ÉZ: Hast du den Text vorher gelesen?
MS: Ja, ich habe ihn ein oder zwei Tage vor dem Beginn der Zusammenarbeit mit Maria gelesen, nur um einen Eindruck zu bekommen, und ich mochte ihn. Er hat meine Imagination eingenommen, denn es passieren unterschiedliche Sachen in ihrem Text, auf vielen verschiedenen Ebenen, sehr viele Figuren usw. Und dann habe ich mir diese Frage gestellt: Wie kann ich die Figur sein, die Hauptfigur, ohne die Hauptfigur zu sein? Das war für mich die Herausforderung… Eine Figur zu erschaffen, die dieselben Eigenschaften oder die gleiche Identität hat, aber ohne eine parallele Identität zu sein, ohne dieselbe Identität zu haben, die der Text bereits anbietet… Für mich hieß das dann: ‚Wie fange ich an? Wie bewege ich mich? Bewege ich mich gegen den Rhythmus der Wörter?‘ Jeder Text hat einen Rhythmus und ich wollte den Raum finden, der darunterliegt, diesen anderen Raum, der den Text einhüllt und vervollständigt. Als ich also den Text gesehen habe, wusste ich sofort, von wo aus ich beginnen wollte, die Figur aufzubauen, weil die Figur genauso ist, aber dann hat sie diesen anderen Raum, den inneren Raum, den wir nicht immer sehen können und ich glaube, es kostet uns auch im realen Leben einige Zeit, uns mit dem inneren Raum einer jeden Person zu verbinden.

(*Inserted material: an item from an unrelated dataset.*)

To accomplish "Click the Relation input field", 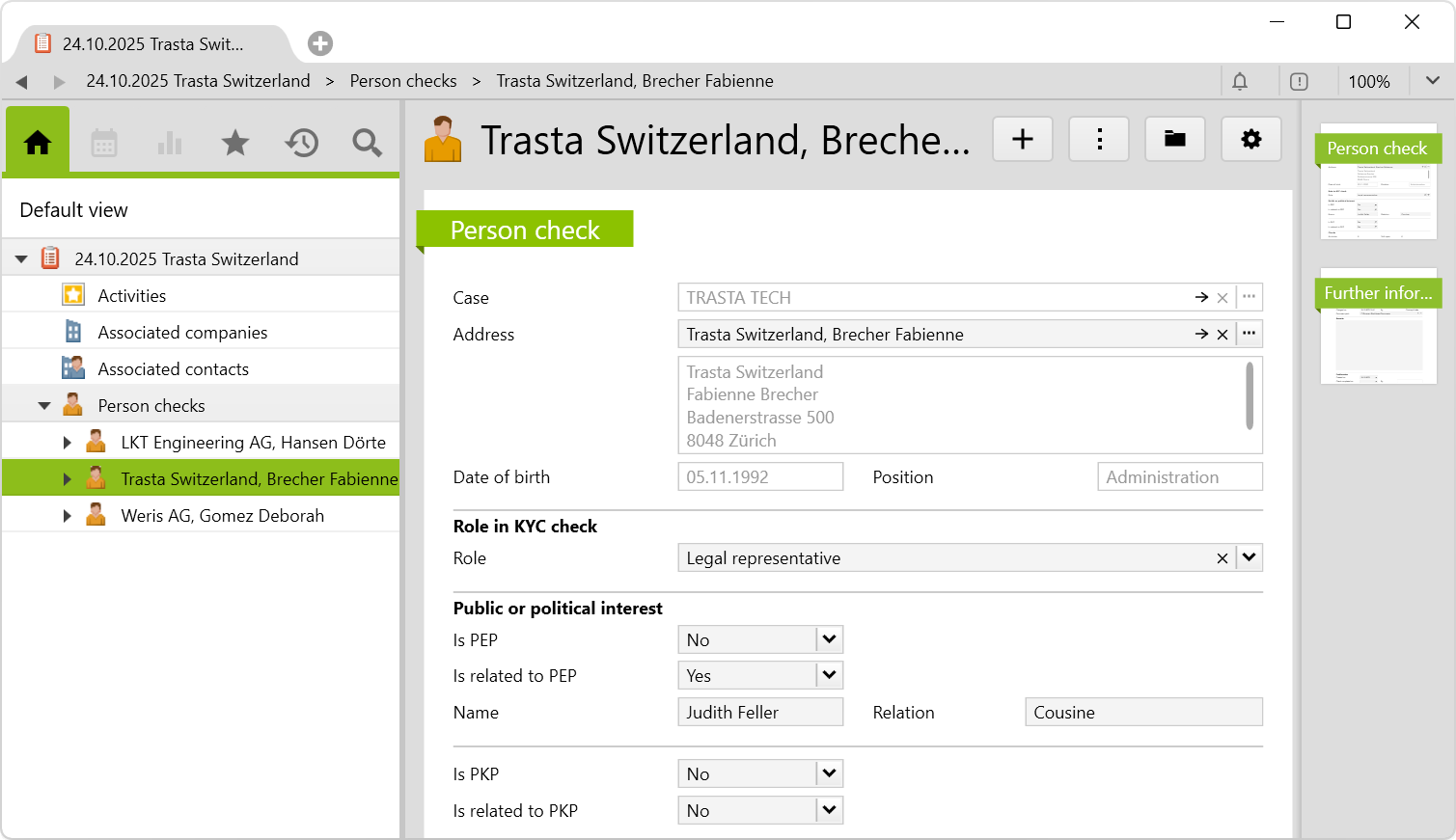I will (x=1143, y=713).
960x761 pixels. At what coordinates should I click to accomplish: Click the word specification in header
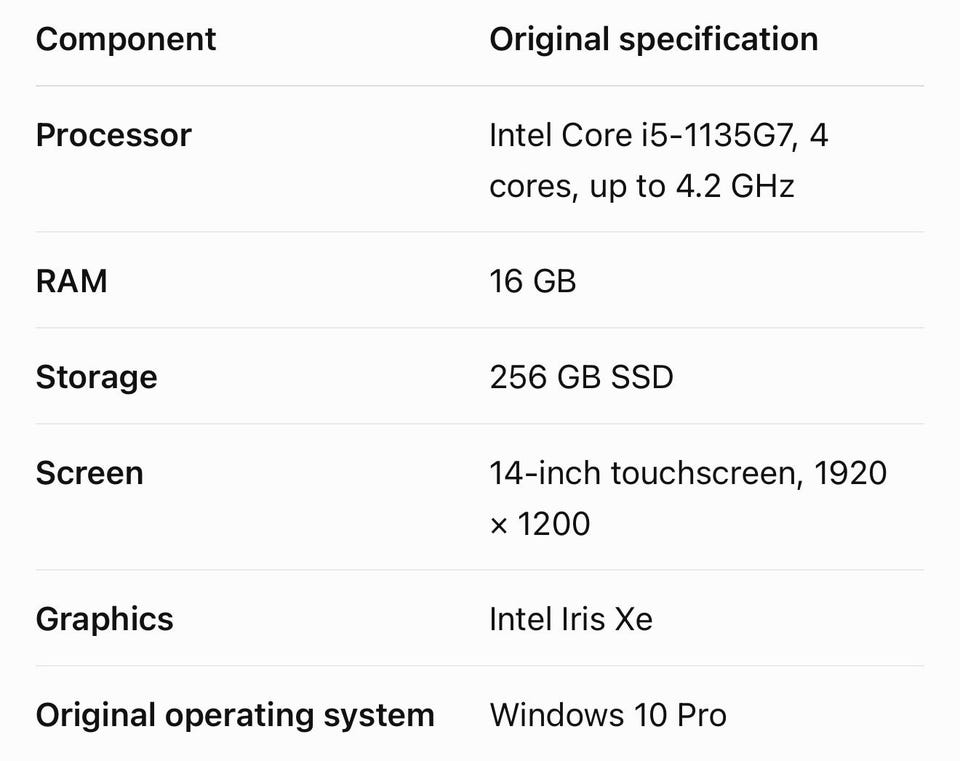click(719, 40)
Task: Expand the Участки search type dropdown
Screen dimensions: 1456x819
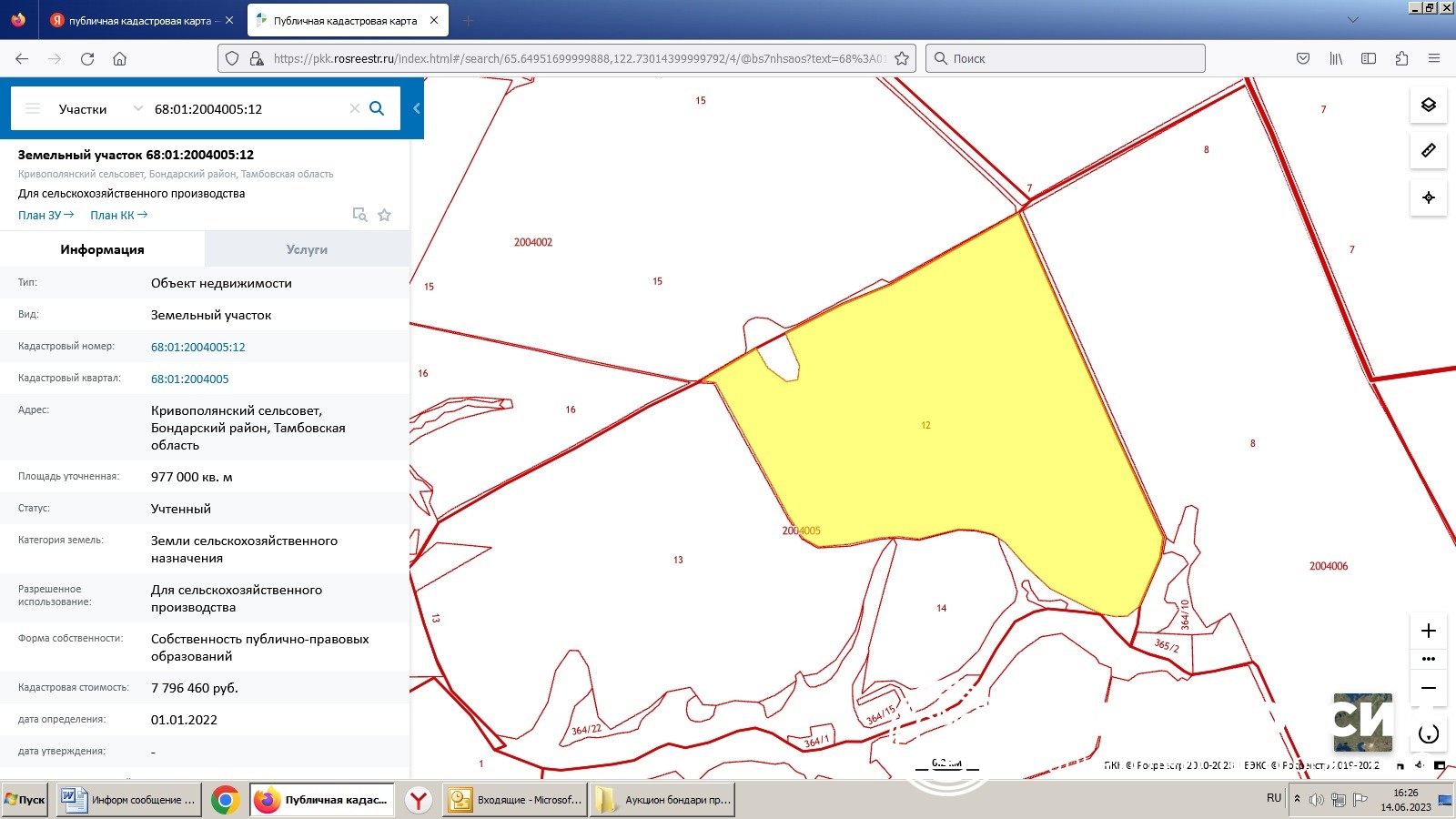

ÉZ: Momo, ist es denn für dich das erste Mal, dass du mit jemandem aus der Literatur zusammengearbeitet hast? Denn Maria, du hast erwähnt, dass du schon vorher mit Tänzern kollaboriertest.
MS: Hier, in dieser speziellen Situation, ist es das erste Mal, ja. Ich habe im Theater gearbeitet, aber ich möchte diese Art von Arbeit mit Texten nicht machen, also dass man Texte in Performances integriert… So haben wir es hier eben nicht gemacht und das war die Herausforderung.
MAI: Ja, die Aufgabe mit Momo war der Versuch, aus dieser strikt konzeptuellen Art, die Dinge zu sehen, auszubrechen. Ich bin so sehr daran gewöhnt, Texte zu fragmentieren, dass der Text sich verlieren kann oder nicht mehr in der Lage ist, so zu kommunizieren, wie wir es gerne hätten. Dank Momo habe ich wieder über das Wesen von einigen Sachen nachgedacht, wie z.B.: Ein Text sollte Menschen in irgendeiner Weise etwas fühlen lassen, er sollte in der Lage sein, mit Menschen zu kommunizieren. Denn in diesem Dekonstruktionsprozess nehmen wir die Texte gewöhnlich auseinander, nehmen so viele Dinge von den Texten weg, dass an einem bestimmten Punkt nichts mehr vom ursprünglichen Text übrig ist. Und diese Zusammenarbeit mit Momo hat mich daran erinnert, dass ich beim Schreiben darauf achten muss, dass ich etwas kommuniziere, versuche zu kommunizieren; es ist nicht nur ein dramaturgischer Vorgang oder eine interessante Idee oder eine Methodik oder eine Illusion oder so etwas. Der Text sollte in der Lage sein, andere Menschen etwas fühlen zu lassen.
ÉZ: Also für dich, Maria, war dieser Dekonstruktionsprozess eine Art von Trennungsaufgabe? Denn um deinen Text so umzuwandeln, dass er in dieser Zusammenarbeit präsentiert werden kann, hast du ihn irgendwie verloren…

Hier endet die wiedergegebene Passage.